• Listed entries
--- START ---
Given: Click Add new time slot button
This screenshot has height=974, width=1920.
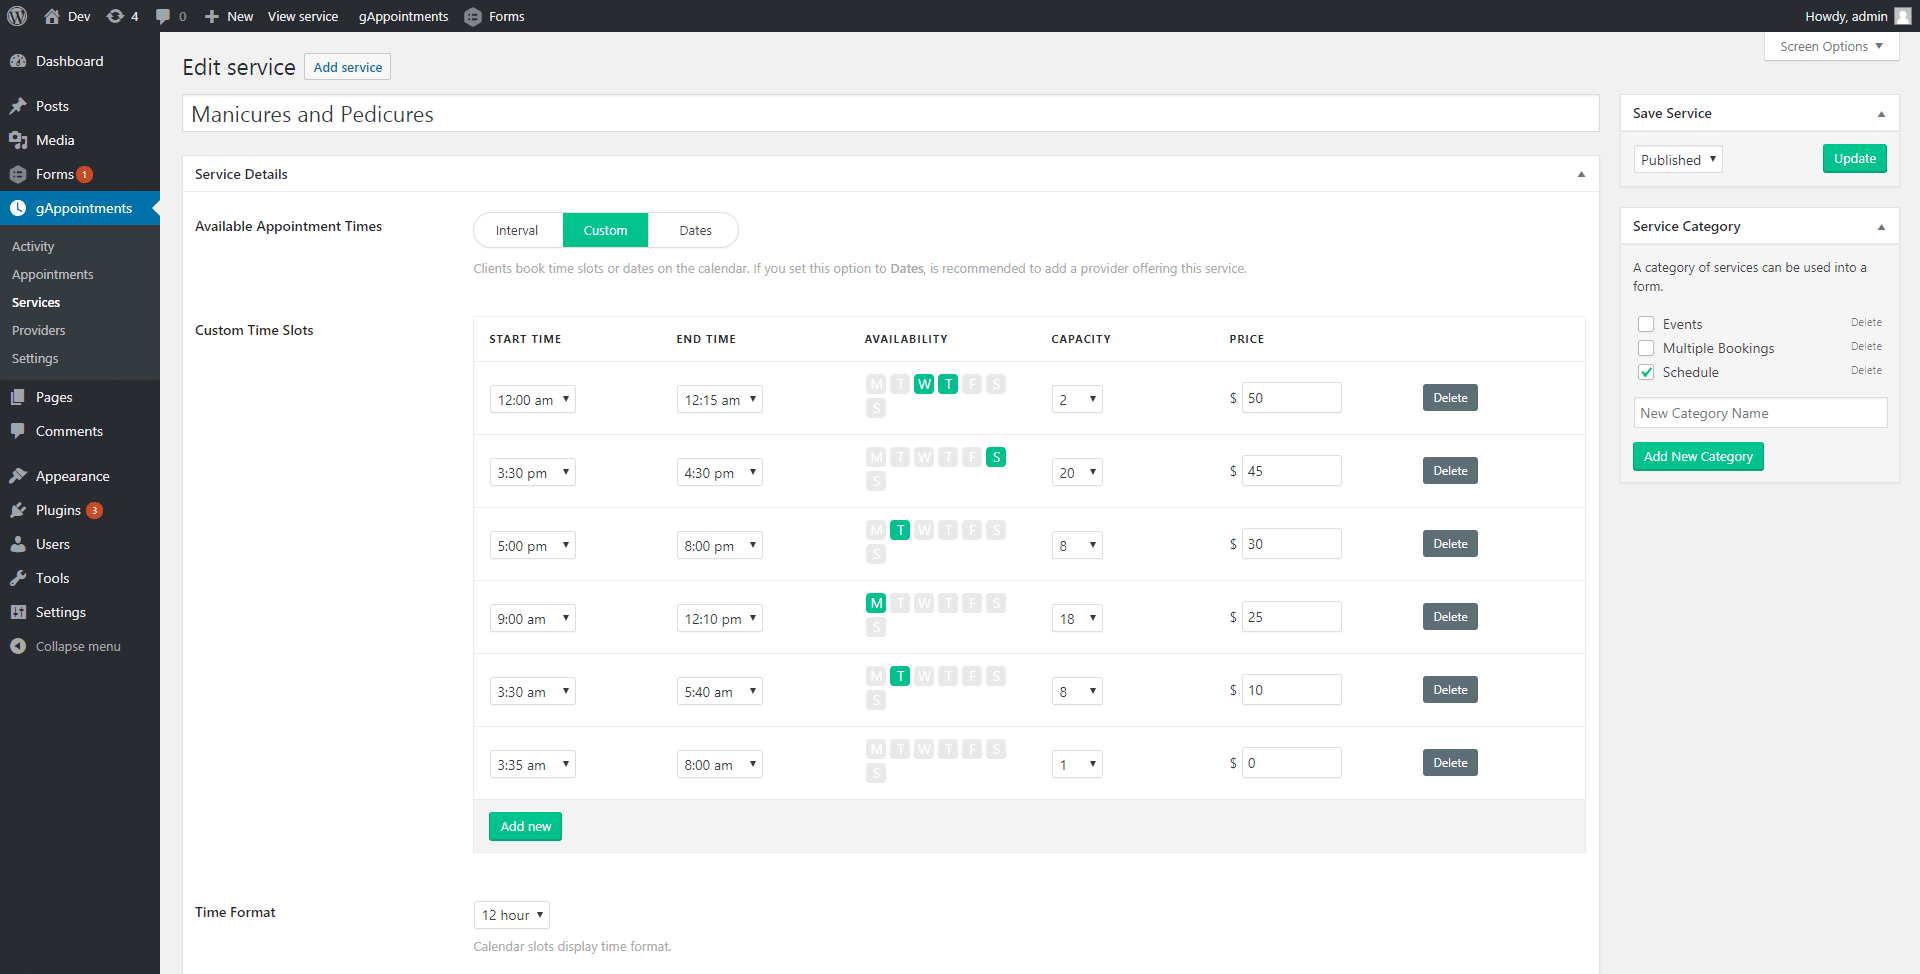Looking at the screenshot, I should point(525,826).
--- END ---
--- START ---
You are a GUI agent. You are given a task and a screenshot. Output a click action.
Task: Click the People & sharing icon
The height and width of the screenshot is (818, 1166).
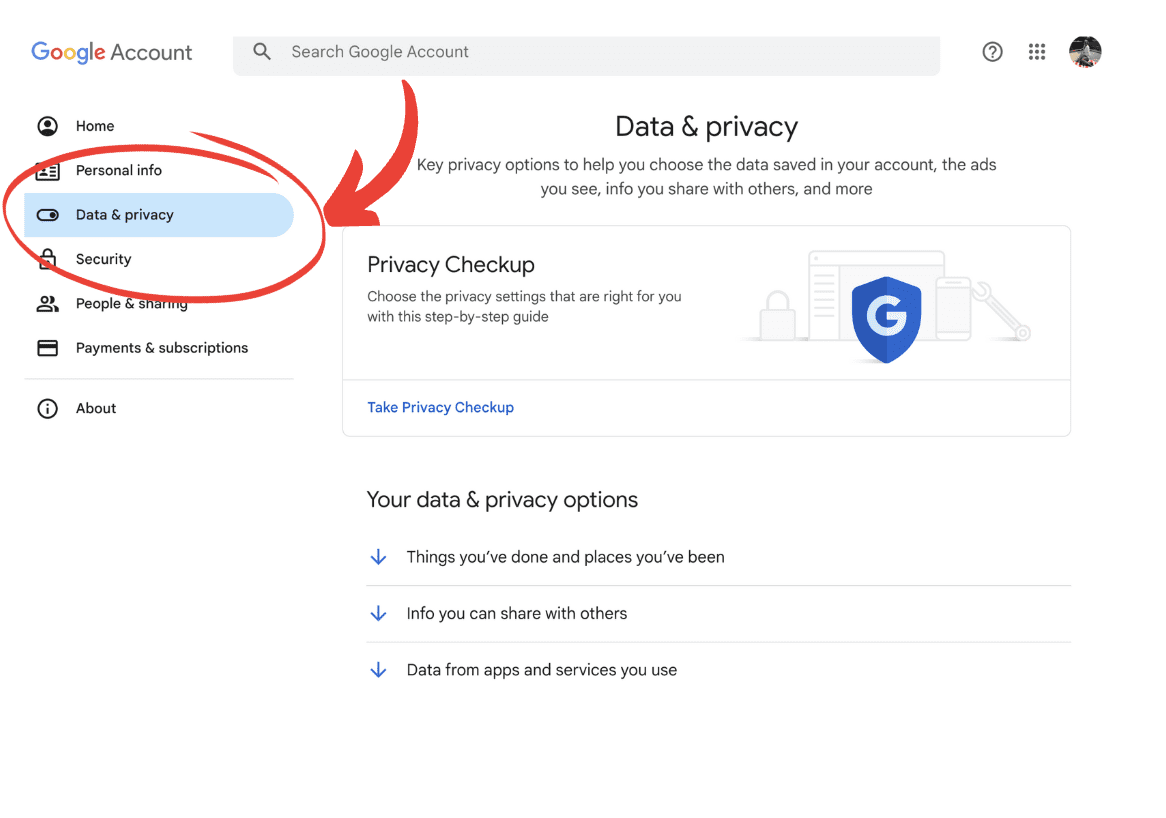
--- END ---
• Exercise
Among the entries above, locate the lines containing "Task: Click the People & sharing icon" and "The height and", and transcribe exactly those two lines and all lines between.

• Result of the exercise
Task: Click the People & sharing icon
The height and width of the screenshot is (818, 1166).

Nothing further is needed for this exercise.